Goals and design

Goals

BestCBooks is a good website offers plenty PDF books about computer science.
I want to get all the books download link and password, as they’re stored in Baidu Disk.

References & Result

Design

As I want to get all the books, so I need to get books by catagery, so I need to crawl all the catagory links;
Get the book link from the catagory link;
Get the book store link(on pan.baidu.com) and it’s password

How to do

Create a scrapy project

Install scrapy:
1
pip install scrapy

Create the scrapy project:

$ scrapy startproject tutorial

New Scrapy project 'tutorial', using template directory '/usr/local/lib/python2.7/dist-packages/scrapy/templates/project', created in:
    /tmp/tutorial

You can start your first spider with:
    cd tutorial
    scrapy genspider example example.com

Crawl the catagory page

Create a spider named bestcbooks.py, the full path is:tutorial/spiders/bestcbooks.py
The project structure like below:

$ cd /tmp/tutorial ; tree
.
├── scrapy.cfg
└── tutorial
    ├── __init__.py
    ├── items.py
    ├── pipelines.py
    ├── settings.py
    └── spiders
        ├── bestcbooks.py
        └── __init__.py

2 directories, 7 files

edit the bestcbooks.py content as below:

#!/usr/bin/env python
# encoding: utf-8


from urlparse import urljoin
from scrapy import Spider, Request
from tutorial.items import CatagoryItems, BookPageItems, BookItems


class DmozSpider(Spider):
    name = 'bestcbooks'
    allowed_domains = ['bestcbooks.com']
    start_urls = [
        'http://bestcbooks.com/'
    ]

    meta = {'cookiejar': 1}

    headers = {
        'Accept': 'text/html,application/xhtml+xml,application/xml;q=0.9,image/webp,*/*;q=0.8',
        'Accept-Encoding': 'gzip,deflate',
        'Accept-Language': 'en-US,en;q=0.8,zh;q=0.6,zh-CN;q=0.4,zh-TW;q=0.2',
        'Connection': 'keep-alive',
        'Connection-Type': 'application/x-www-form-urlencoded; charset=UTF-8',
        'User-Agent': 'Mozilla/5.0 (X11; Linux x86_64) AppleWebKit/537.36 (KHTML, like Gecko) Chrome/54.0.2840.90 Safari/537.36'
    }

Edit tutorial/items.py like blow, which is used to store the datas we get

# -*- coding: utf-8 -*-

# Define here the models for your scraped items
#
# See documentation in:
# http://doc.scrapy.org/en/latest/topics/items.html

from scrapy import Item, Field


class BestCBookItems(Item):
    # define the fields for your item here like:
    name = Field()
    url = Field()


class CatagoryItems(Item):
    catagory = Field()
    url = Field()


class BookPageItems(Item):
    name = Field()
    url = Field()


class BookItems(Item):
    name = Field()
    link = Field()
    password = Field()
    orig_url = Field()

Crawl the catagory pages

Analysis
Use Google Chrome inspect the catagory link, get the xpath
So the xpath for it is: ('//ul[@id="category-list"]/li')

Implement the code
Then add a parse method(default parse method for scrapy) in the bestcbooks.py

def parse(self, response):
    """docstring for parse"""
    filename = response.url.split('/')[-2]
    with open(filename, 'wb') as f:
        f.write(response.body)

    for sel in response.xpath('//ul[@id="category-list"]/li'):
        name = sel.xpath('a/text()').extract()[0]
        url = urljoin(response.url, sel.xpath('a/@href').extract()[0])
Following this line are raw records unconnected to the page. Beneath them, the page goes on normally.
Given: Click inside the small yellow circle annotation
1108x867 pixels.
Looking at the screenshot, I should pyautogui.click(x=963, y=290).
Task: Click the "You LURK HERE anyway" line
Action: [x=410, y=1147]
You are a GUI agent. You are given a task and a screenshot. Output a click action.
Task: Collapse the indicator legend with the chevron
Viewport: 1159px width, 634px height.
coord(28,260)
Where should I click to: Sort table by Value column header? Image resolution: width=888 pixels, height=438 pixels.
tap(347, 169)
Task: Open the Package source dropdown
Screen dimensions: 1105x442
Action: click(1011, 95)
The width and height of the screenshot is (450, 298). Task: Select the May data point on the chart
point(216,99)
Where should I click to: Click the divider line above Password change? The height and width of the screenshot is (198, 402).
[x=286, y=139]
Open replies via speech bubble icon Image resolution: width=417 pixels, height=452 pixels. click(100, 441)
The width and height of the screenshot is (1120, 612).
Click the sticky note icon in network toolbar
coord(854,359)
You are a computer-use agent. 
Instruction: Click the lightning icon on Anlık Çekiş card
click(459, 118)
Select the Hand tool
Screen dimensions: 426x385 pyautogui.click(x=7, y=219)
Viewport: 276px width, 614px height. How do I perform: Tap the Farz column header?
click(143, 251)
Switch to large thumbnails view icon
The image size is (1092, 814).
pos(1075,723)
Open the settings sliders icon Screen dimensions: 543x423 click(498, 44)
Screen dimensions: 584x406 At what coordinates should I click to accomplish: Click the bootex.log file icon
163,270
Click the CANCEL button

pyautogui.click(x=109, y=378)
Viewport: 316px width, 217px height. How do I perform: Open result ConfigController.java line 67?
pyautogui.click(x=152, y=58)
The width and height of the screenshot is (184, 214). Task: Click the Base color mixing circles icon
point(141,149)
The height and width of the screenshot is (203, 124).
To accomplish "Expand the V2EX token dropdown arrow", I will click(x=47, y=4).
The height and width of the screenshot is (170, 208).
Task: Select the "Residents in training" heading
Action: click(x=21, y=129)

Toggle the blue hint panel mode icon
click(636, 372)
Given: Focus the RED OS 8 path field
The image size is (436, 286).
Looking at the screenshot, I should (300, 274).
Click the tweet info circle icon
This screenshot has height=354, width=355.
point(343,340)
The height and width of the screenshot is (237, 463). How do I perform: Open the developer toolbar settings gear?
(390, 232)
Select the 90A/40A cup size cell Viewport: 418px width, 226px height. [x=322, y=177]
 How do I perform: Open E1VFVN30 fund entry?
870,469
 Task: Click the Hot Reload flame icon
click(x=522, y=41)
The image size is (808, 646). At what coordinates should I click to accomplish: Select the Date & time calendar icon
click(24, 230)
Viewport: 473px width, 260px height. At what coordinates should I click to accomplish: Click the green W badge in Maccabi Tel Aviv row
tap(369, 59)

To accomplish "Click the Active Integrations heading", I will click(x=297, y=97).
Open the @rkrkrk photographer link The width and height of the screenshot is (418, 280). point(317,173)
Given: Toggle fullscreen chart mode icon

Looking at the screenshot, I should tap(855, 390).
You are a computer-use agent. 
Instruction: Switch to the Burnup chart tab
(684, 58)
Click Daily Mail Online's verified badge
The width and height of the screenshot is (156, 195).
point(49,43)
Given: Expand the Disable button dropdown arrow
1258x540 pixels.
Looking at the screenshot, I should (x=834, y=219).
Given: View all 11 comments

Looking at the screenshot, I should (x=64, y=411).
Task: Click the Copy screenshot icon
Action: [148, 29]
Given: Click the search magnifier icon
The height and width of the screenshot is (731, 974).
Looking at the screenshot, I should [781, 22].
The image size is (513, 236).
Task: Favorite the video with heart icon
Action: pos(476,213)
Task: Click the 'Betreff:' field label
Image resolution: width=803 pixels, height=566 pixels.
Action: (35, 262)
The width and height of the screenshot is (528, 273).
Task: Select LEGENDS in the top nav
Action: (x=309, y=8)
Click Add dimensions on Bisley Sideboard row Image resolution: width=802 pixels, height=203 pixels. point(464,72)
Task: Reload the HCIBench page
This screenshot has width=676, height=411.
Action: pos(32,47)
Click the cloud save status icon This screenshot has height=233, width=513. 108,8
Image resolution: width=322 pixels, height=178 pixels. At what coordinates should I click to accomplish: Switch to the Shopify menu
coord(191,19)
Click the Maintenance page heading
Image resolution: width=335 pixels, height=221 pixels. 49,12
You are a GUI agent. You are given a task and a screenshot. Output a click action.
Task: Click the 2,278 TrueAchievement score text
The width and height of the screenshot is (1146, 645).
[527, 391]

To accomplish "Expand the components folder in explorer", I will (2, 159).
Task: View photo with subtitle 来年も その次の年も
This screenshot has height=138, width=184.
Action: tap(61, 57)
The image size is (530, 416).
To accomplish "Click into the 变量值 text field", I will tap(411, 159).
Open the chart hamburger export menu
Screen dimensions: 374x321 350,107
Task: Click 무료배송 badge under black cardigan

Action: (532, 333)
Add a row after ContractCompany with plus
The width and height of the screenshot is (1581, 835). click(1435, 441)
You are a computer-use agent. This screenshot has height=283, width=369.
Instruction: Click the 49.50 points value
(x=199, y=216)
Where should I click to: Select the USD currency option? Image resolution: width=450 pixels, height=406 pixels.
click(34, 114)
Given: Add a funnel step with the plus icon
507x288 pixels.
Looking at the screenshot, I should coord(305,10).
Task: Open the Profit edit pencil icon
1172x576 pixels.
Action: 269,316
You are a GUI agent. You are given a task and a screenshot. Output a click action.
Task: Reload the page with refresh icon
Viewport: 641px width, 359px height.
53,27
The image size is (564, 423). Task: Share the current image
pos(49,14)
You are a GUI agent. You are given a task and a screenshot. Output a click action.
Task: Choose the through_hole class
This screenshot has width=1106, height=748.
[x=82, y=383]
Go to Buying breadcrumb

        yield Request(url, callback=self.parse_catagory_page)

        item = CatagoryItems()
        item['url'] = url
        item['catagory'] = name

The parse_catagory_page is used for parse catagory page defined below

Crawl the book pages

Analysis
The book link’s xpath is: (//div[@class="categorywell"]/h4)

Implement the code
Let’s implement the parse_catagory_page method like below

def parse_catagory_page(self, response):
    """Parse catagory page"""
    for sel in response.xpath('//div[@class="categorywell"]/h4'):
        name = sel.xpath('a/text()').extract()[0]
        url = urljoin(response.url, sel.xpath('a/@href').extract()[0])

        yield Request(url, callback=self.parse_book_page)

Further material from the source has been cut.